TASK DETAILS –
Below is a block of records; return all of them exactly, but without the images.

RECORDS FOR THIS EXERCISE –
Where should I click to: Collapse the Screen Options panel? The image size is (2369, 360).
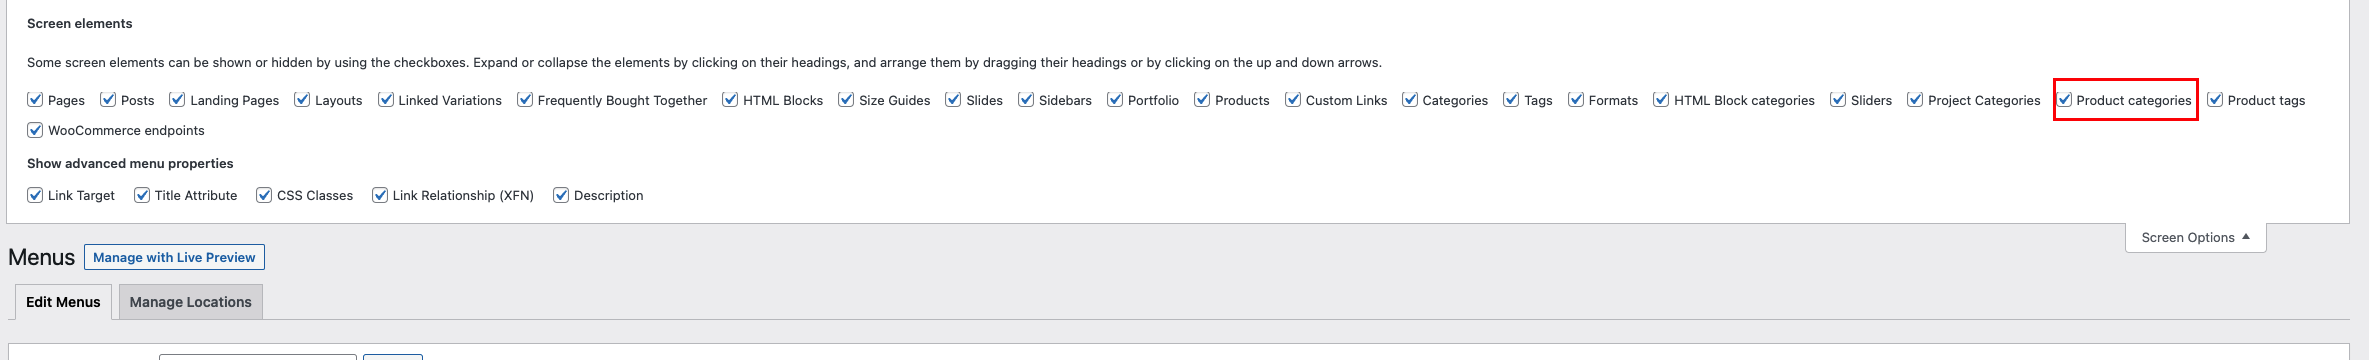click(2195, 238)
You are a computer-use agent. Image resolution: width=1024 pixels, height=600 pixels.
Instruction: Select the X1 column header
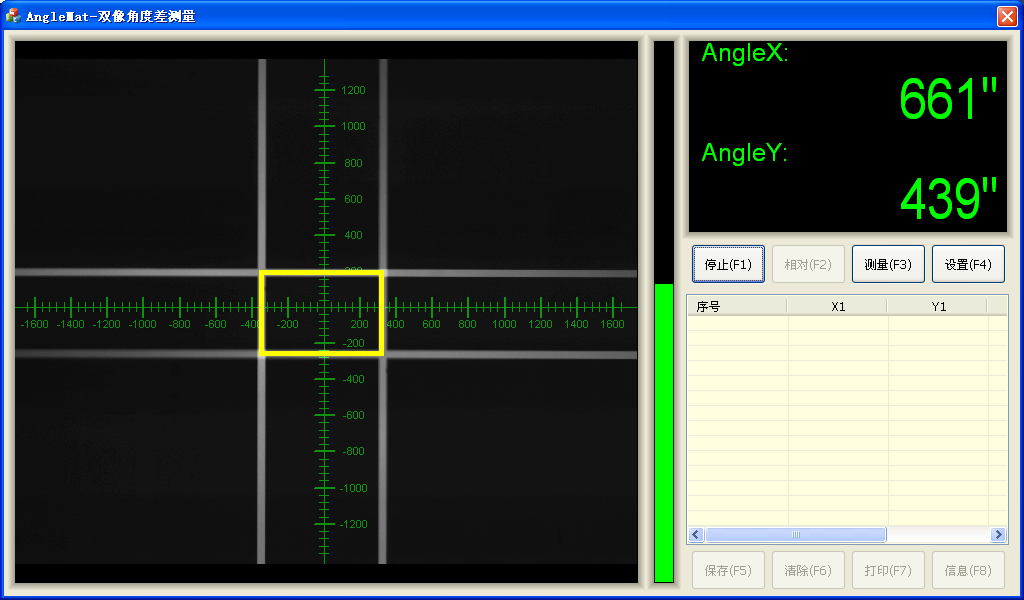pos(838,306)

THE COMPLETED TASK –
Where should I click to: Collapse the Screen Options panel? The image size is (2369, 360).
click(2195, 238)
You are a computer-use agent. Image resolution: width=1024 pixels, height=600 pixels.
Instruction: Select the X1 column header
pos(838,306)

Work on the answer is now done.